Work order: Locate every line in the records below that holds the word "computer" and return each one.

Stored dataset items:
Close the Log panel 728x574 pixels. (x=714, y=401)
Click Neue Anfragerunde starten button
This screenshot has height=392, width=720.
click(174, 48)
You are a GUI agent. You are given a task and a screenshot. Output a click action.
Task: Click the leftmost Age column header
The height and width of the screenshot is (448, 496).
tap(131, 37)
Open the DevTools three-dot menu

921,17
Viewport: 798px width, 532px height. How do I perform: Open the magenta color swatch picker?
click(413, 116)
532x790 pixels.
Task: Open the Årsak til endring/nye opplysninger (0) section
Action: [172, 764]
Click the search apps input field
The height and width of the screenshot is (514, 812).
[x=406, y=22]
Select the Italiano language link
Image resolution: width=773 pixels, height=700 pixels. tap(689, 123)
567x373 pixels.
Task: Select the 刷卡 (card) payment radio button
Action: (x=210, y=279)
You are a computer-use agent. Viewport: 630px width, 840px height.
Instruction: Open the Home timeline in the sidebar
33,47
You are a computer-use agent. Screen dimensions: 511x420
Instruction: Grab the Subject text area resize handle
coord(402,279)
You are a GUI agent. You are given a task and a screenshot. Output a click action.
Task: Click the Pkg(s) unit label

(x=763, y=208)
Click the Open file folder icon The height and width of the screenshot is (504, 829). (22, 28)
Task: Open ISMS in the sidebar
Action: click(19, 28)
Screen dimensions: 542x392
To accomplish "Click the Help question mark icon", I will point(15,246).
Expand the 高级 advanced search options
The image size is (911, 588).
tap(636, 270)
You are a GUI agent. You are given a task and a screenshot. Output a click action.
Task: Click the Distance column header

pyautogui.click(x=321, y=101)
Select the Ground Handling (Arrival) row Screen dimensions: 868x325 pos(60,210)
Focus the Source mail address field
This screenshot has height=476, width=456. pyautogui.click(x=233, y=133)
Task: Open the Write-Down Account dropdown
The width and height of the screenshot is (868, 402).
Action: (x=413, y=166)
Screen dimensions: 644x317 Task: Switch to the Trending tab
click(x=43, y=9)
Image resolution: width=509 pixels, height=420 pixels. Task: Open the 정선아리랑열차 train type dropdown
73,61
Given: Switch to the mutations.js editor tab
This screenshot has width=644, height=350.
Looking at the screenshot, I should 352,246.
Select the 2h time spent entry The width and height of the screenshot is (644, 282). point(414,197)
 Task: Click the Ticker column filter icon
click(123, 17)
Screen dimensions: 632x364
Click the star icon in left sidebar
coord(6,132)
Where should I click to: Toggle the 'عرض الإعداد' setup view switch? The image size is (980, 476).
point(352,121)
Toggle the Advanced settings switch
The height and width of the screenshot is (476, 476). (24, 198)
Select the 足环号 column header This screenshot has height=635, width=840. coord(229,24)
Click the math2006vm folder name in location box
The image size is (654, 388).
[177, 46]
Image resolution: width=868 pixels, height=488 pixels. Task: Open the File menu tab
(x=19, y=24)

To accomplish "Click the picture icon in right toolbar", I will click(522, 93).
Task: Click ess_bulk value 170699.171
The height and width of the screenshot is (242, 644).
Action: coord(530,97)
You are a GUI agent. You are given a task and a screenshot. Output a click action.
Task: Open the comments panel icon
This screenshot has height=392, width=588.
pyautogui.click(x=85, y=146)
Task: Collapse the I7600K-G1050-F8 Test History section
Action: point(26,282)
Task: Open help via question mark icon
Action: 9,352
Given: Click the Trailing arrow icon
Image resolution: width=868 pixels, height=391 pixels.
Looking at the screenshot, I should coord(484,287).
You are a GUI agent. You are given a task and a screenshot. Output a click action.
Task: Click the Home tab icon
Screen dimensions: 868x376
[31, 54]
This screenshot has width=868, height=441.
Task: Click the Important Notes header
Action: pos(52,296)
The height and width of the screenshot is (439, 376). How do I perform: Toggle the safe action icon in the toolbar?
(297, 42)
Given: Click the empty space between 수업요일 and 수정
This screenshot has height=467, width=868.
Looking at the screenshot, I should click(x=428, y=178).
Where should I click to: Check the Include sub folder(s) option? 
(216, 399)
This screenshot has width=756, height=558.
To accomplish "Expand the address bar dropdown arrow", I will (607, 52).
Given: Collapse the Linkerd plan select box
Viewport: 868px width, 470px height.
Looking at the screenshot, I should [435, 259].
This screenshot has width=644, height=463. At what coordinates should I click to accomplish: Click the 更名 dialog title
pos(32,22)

Response to the task:
You are a computer-use agent. Viewport: 630px width, 840px height.
You are a computer-use agent. Screen dimensions: 511x420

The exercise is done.